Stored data
◇ ◇ ◇

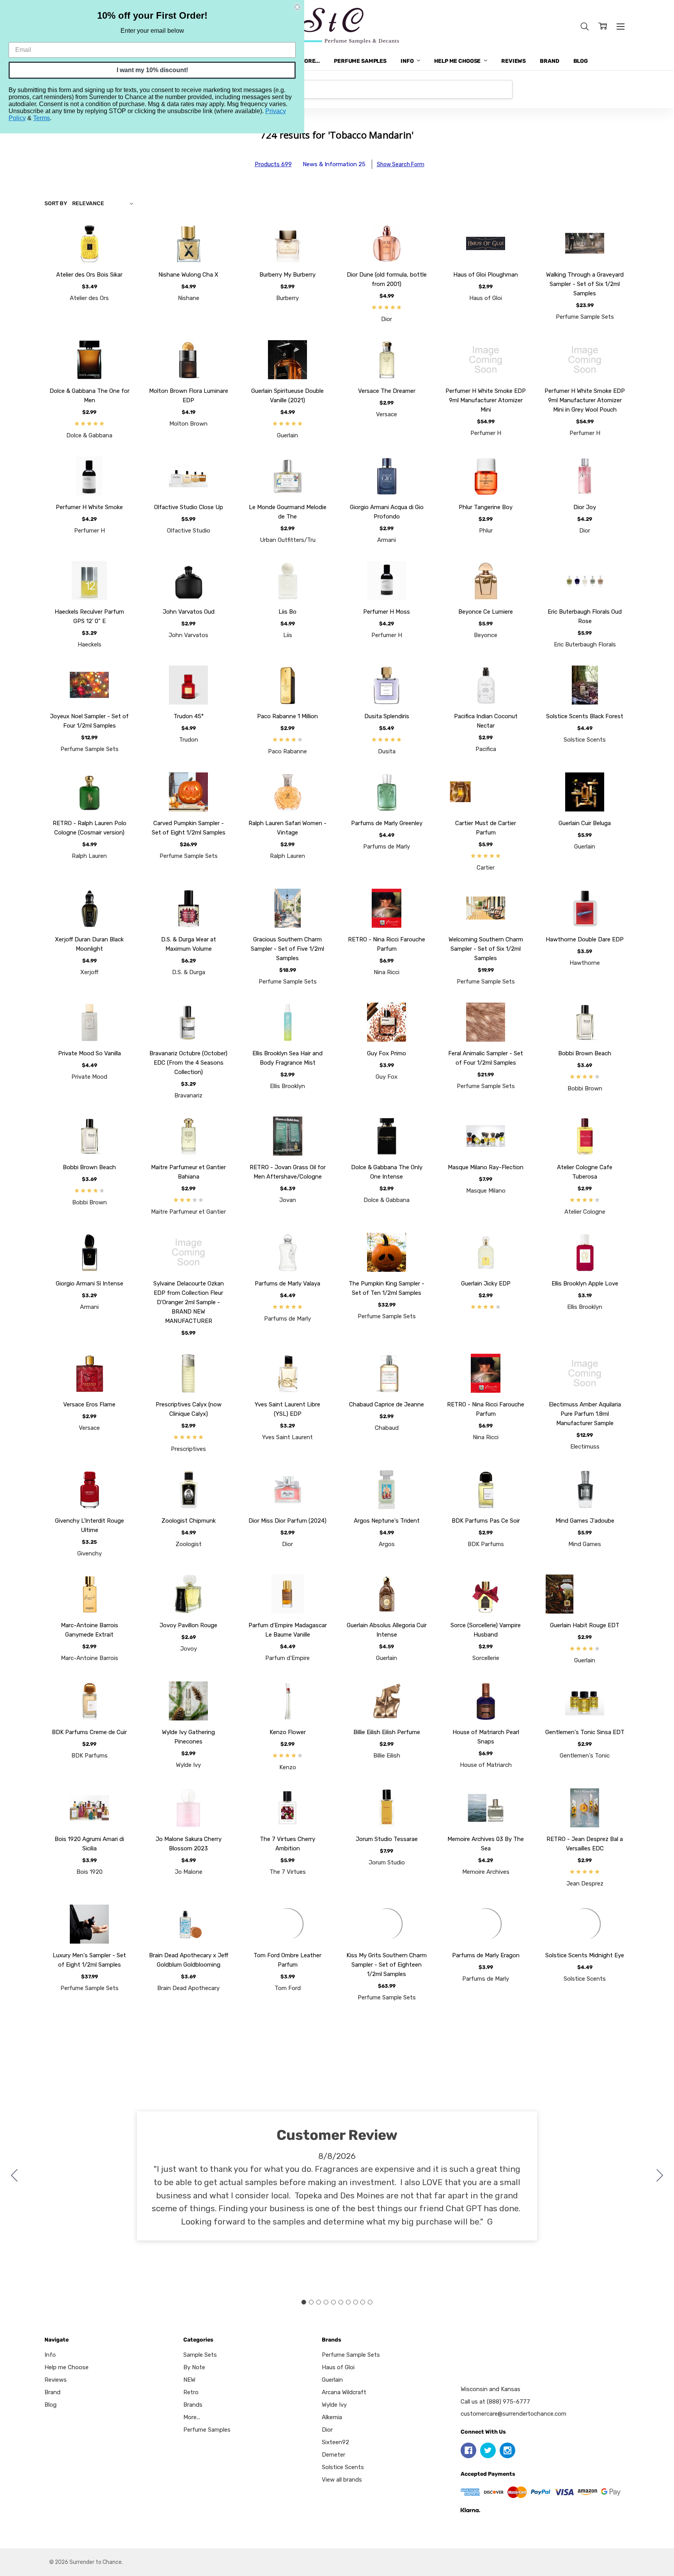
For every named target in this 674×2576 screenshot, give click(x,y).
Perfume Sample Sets (351, 2354)
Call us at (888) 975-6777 (495, 2398)
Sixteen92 (335, 2442)
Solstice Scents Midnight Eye (584, 1955)
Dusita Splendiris (386, 716)
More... (310, 61)
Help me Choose (458, 61)
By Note (194, 2367)
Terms (41, 118)
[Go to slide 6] (340, 2302)
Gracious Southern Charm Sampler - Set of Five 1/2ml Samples (287, 949)
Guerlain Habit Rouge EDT (584, 1625)
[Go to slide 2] (660, 2176)
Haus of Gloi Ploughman (485, 274)
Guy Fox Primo (386, 1053)
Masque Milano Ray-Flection (485, 1167)
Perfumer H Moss (386, 611)
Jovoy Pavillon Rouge (188, 1625)
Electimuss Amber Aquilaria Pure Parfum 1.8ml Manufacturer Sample (585, 1414)
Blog (580, 61)
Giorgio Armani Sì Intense (89, 1283)
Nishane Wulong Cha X (188, 274)
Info (408, 61)
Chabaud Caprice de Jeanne (386, 1404)
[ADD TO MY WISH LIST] (120, 251)
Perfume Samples (360, 61)
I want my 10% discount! (152, 70)
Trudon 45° (189, 716)
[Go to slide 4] (326, 2302)
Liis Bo (287, 611)
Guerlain (332, 2379)
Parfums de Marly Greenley (386, 823)
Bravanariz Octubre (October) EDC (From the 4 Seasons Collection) (188, 1063)
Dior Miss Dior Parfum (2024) (287, 1520)
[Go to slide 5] (333, 2302)
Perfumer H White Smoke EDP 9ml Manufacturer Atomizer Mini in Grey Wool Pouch (585, 400)
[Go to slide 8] (355, 2302)
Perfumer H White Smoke (89, 507)
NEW (189, 2379)
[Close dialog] (297, 7)
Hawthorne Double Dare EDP (585, 939)
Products (273, 164)
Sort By (55, 203)
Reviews (513, 61)
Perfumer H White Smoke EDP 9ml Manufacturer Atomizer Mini (485, 400)
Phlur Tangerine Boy (486, 507)
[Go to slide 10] (14, 2176)
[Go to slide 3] (318, 2302)
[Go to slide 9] (362, 2302)
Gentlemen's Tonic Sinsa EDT (584, 1732)
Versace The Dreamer (386, 390)
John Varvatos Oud (189, 611)
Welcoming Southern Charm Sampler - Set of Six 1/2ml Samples (486, 949)
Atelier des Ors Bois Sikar (89, 274)
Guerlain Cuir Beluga (585, 823)
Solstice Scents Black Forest (584, 716)
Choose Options (89, 245)
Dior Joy (584, 507)
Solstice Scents (343, 2467)
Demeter (333, 2454)
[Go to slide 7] (348, 2302)
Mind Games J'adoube (584, 1520)
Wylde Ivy (334, 2404)
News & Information (334, 164)
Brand (549, 61)
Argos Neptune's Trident (387, 1520)
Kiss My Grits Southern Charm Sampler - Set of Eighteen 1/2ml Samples (386, 1965)
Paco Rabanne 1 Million (287, 716)
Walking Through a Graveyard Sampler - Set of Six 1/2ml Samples (585, 284)
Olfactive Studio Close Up (188, 507)
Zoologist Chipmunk (188, 1520)
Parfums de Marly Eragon (486, 1955)
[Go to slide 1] (304, 2302)
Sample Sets (200, 2354)
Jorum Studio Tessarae (387, 1839)
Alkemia (332, 2417)
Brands (192, 2404)
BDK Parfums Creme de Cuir (89, 1732)
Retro (191, 2392)
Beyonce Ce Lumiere (485, 611)
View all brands (342, 2479)
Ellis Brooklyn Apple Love (585, 1283)
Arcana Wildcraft (344, 2392)
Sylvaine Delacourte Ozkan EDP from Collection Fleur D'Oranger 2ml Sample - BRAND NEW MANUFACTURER (188, 1302)
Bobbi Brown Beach (584, 1053)
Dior (327, 2429)
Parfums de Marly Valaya (287, 1283)
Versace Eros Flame (89, 1404)
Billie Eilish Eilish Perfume (386, 1732)
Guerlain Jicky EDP (486, 1283)
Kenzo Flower (288, 1732)
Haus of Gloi (338, 2367)
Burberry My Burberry (287, 274)
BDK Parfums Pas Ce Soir (486, 1520)
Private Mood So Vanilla (89, 1053)
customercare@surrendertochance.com (513, 2410)
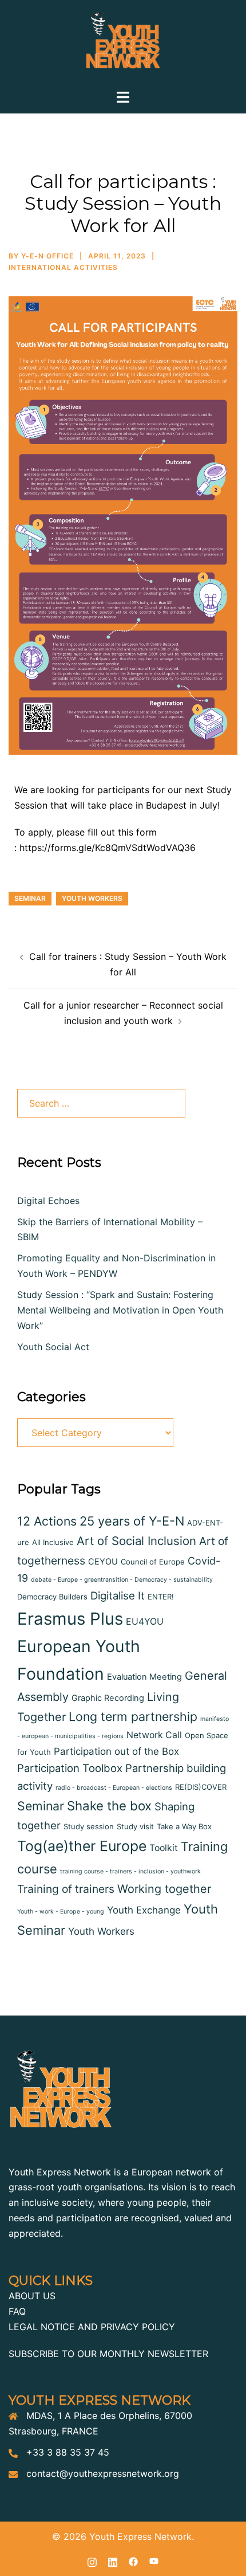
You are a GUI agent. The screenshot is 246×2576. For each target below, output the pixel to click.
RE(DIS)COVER (201, 1786)
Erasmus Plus (70, 1619)
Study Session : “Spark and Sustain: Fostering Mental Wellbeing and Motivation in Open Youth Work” (120, 1310)
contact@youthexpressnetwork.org (102, 2473)
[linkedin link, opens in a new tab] (112, 2560)
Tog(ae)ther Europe (81, 1845)
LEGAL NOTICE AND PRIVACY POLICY (92, 2326)
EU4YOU (145, 1621)
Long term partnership (133, 1716)
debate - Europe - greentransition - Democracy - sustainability (122, 1579)
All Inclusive (53, 1542)
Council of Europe (153, 1561)
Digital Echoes (48, 1200)
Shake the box (109, 1805)
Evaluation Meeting (144, 1677)
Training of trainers (65, 1889)
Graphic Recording (108, 1698)
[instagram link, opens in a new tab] (92, 2560)
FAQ (17, 2311)
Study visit (135, 1826)
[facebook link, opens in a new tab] (133, 2560)
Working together (164, 1889)
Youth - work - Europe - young (60, 1911)
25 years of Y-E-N (132, 1521)
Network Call (154, 1735)
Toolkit (163, 1847)
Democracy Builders (52, 1596)
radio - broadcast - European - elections (113, 1787)
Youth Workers (92, 898)
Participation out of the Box (116, 1751)
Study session (89, 1826)
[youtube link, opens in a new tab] (153, 2560)
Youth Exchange (144, 1910)
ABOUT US (32, 2295)
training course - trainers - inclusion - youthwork (130, 1871)
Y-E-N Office (47, 256)
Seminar (30, 898)
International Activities (63, 267)
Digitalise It (117, 1595)
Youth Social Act (53, 1346)
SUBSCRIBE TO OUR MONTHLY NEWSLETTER (108, 2353)
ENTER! (161, 1596)
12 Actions (47, 1521)
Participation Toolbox (69, 1768)
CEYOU (103, 1561)
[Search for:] (101, 1103)
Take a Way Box (184, 1826)
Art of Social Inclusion (136, 1541)
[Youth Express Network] (123, 43)
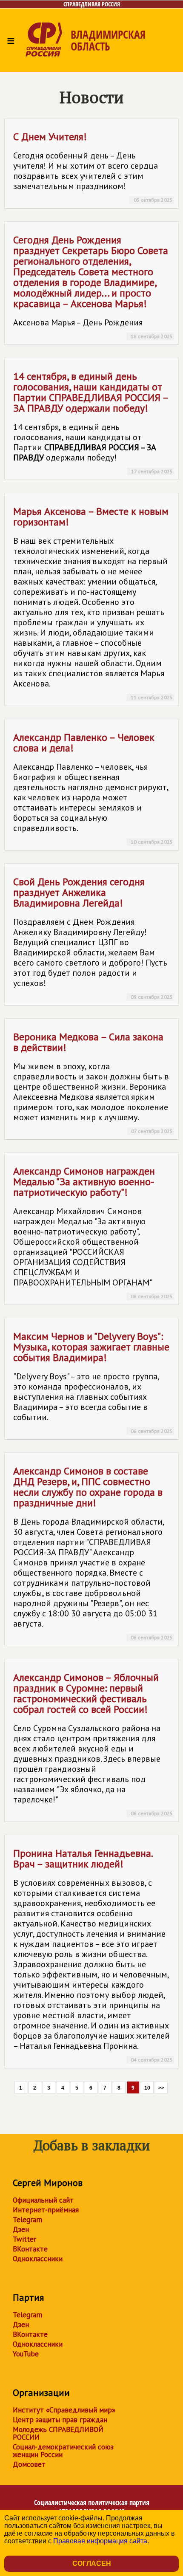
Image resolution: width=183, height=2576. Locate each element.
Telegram (27, 2219)
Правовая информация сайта (100, 2541)
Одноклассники (38, 2258)
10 (147, 2088)
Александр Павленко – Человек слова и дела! (93, 788)
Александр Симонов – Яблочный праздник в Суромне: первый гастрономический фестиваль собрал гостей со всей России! (93, 1743)
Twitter (24, 2239)
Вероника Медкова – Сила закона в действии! (93, 1082)
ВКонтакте (30, 2249)
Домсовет (29, 2464)
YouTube (26, 2354)
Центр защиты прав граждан (60, 2419)
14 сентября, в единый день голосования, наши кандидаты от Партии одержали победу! (93, 422)
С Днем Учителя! (93, 166)
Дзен (21, 2229)
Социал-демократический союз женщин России (63, 2450)
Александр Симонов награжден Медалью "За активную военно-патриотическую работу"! (93, 1231)
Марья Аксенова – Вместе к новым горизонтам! (93, 602)
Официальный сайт (43, 2200)
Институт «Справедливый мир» (64, 2410)
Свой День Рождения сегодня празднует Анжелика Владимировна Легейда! (93, 937)
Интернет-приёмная (46, 2210)
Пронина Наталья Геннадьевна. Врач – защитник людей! (93, 1955)
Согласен (91, 2563)
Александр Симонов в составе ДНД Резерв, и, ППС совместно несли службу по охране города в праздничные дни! (93, 1552)
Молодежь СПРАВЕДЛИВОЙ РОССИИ (58, 2433)
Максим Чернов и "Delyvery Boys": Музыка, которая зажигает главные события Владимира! (93, 1382)
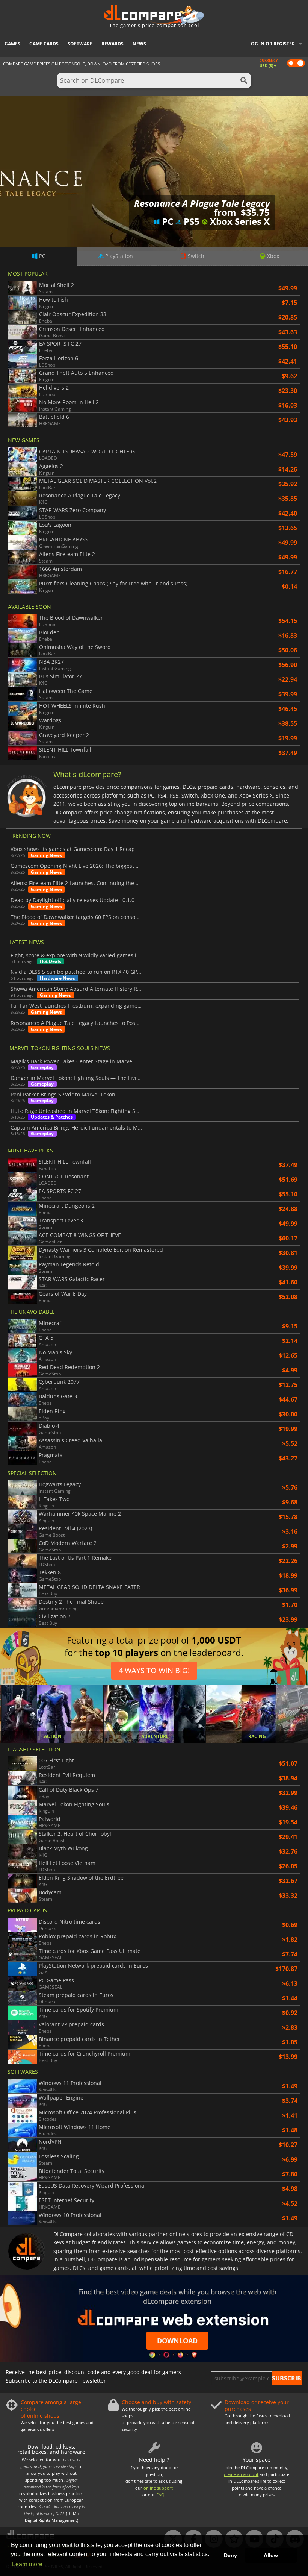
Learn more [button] (27, 2564)
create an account (241, 2474)
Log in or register (271, 44)
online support (158, 2488)
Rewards (112, 44)
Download (177, 2340)
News (139, 44)
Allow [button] (271, 2555)
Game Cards (44, 44)
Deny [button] (230, 2555)
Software (80, 44)
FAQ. (161, 2494)
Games (12, 44)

◇ ◇ ◇

When you reach the line with "Свой День Рождения" in the records above, begin repeating the lines exactly, and stop after the line with "Game Cards (44, 44)". Skip all pictures.

Свой День Рождения сегодня празднует Анжелика Владимировна Легейда! (93, 937)
Интернет-приёмная (46, 2210)
Пронина Наталья Геннадьевна. Врач – защитник людей! (93, 1955)
Согласен (91, 2563)
Александр Симонов в составе ДНД Резерв, и, ППС совместно несли службу по охране города в праздничные дни! (93, 1552)
Молодежь СПРАВЕДЛИВОЙ РОССИИ (58, 2433)
Максим Чернов и "Delyvery Boys": Музыка, которая зажигает главные события Владимира! (93, 1382)
Learn more [button] (27, 2564)
create an account (241, 2474)
Log in or register (271, 44)
online support (158, 2488)
Rewards (112, 44)
Download (177, 2340)
News (139, 44)
Allow [button] (271, 2555)
Game Cards (44, 44)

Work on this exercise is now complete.